They’re the only humans. But they’re not alone.
Adam Hayes pilots a small team to a remote Antarctic research station. Their mission: to investigate the loss of communications. Once there, the group of five find the station deserted, the radio smashed, and several strange piles of empty clothing. Forced to stay the night by a blinding snowstorm, they set out to solve the mystery of the missing crew. Eventually they will learn the horrifying truth—the station is not empty after all, and something unimaginable, dug up from the deep ice, roams the complex. Now they must fight for their lives against a cunning, thinking monster—and those who would unleash this terror on the rest of the world.

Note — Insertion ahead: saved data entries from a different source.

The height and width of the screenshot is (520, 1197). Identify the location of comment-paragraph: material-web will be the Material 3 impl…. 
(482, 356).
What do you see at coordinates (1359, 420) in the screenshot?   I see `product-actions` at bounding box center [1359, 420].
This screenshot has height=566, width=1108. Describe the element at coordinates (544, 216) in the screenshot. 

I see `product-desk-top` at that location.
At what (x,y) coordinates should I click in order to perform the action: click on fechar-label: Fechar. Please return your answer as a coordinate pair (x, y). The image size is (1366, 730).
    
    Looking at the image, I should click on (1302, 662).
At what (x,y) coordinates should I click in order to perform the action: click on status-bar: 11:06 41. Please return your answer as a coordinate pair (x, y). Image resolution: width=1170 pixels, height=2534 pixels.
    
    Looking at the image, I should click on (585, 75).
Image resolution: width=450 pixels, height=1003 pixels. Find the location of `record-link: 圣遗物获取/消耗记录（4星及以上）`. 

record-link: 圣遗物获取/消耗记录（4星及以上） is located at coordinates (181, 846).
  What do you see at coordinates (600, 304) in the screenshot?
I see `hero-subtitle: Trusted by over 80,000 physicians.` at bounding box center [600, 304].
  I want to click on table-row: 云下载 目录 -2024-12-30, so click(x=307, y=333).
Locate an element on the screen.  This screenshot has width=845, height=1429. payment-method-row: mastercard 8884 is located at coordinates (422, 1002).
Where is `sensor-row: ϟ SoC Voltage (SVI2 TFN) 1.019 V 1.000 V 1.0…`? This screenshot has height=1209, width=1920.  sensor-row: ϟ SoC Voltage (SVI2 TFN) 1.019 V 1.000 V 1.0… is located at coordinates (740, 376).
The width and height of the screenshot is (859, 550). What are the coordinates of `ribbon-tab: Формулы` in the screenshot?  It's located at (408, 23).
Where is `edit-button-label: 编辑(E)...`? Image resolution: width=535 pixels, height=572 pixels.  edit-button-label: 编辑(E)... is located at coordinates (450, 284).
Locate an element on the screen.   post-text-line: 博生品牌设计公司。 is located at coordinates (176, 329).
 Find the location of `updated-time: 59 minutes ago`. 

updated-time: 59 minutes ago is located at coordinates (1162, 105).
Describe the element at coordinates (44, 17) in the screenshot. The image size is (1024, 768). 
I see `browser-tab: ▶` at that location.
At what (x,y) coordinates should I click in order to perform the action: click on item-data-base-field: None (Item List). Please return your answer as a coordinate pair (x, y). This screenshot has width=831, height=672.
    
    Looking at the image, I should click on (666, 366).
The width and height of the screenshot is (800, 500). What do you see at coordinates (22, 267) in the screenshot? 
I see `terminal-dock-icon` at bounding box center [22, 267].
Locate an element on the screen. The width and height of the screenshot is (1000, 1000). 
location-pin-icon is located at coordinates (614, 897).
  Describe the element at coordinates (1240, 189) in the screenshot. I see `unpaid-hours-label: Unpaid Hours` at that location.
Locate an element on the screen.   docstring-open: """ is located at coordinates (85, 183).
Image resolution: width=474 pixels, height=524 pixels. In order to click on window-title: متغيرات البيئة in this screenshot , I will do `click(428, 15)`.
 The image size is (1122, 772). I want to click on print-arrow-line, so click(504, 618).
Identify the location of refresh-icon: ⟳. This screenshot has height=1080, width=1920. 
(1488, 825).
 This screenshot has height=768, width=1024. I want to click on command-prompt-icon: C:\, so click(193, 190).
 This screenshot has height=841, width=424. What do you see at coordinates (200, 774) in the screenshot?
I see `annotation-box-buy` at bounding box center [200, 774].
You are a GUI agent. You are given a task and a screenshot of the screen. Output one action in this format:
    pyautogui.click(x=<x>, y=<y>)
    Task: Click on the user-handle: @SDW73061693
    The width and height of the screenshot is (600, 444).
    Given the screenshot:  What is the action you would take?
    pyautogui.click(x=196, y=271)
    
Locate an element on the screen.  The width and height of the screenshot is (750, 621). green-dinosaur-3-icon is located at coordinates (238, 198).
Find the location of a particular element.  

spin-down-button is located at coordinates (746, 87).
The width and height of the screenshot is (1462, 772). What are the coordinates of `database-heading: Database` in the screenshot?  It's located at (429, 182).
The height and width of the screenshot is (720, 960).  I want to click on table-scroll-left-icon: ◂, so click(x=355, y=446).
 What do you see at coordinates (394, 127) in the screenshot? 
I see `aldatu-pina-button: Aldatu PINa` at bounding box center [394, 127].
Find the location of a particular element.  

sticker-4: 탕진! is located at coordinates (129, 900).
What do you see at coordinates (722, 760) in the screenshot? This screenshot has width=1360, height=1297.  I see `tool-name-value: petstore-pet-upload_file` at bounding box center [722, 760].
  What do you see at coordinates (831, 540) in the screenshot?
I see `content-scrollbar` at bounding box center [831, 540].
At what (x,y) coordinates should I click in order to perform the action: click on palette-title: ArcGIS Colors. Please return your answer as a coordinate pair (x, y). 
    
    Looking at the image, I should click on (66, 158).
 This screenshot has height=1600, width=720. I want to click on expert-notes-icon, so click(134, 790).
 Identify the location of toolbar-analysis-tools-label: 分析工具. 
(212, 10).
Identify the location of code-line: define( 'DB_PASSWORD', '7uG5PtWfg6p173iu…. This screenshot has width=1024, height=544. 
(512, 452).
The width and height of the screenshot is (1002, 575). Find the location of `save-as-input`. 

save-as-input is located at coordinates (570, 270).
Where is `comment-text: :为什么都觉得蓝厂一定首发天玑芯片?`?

[I received a copy of this book from the publisher, via NetGalley, for review.]
Keith Ferrario's Monster begins with the discovery an unknown substance buried very deep in the Antarctic ice. As a huge fan of John Carpenter's The Thing, I was immediately lulled in by Monster's description. I'm a big fan of horror that uses extreme locations as its primary setting, and have a particular fondness for arctic climes. So, I figured this book would be right up my alley. Unfortunately (for me at least), the arctic horror is only, literally, half of the story.
Monster is divided into two parts. In the first part, we're introduced to Adam Hayes, who pilots a small team to the Antarctic base after the researchers housed there have stopped communicating. This is a solid enough story and hit many of the right notes for me and then...it just sort of ended.
Part two acts as a pretty hard reboot halfway through, introducing us to all new characters in an all new setting. All of the momentum and tension that Ferrario built up in the tight confines of the research base completely disappears as readers are put back at square one and thrust into a medical mystery.
And this is really the main problem I had with Monster. It reads more like two novellas that were glued together by a faint thread. It's not until the book is nearly finished that Ferrario starts layering in the connections in explicit detail, but by then the story has been bogged down in reorienting readers to an entirely new situation and unveiling all the subterfuge and conspiracy stuff that's been happening around them.
Unfortunately, there's just a little too much subterfuge for my liking here, on behalf of both the characters and Ferrario himself. Part Two snapped me so far out of the reading experience that I wasn't able to ground myself in the story again, and I wasn't nearly as interested in the happenings of the book's second half as I was in the first. At a point where the driving force behind the story is at its highest, to suddenly have the rug pulled out from us and forced to start over felt more like a disheartening cheat than authorial cunning. Monster should have been rocketing toward its conclusion, instead of limping along with all-new introductions of everything. By the time the ending did near, I found myself increasingly indifferent to its resolution.
I'll give Ferrario credit, though - upending reader's expectations so ferociously and flipping the script entirely half-way through is an incredibly ballsy move. For me, it didn't quite pay off, even if I do think the core idea behind the plot is not only solid, but damn intriguing.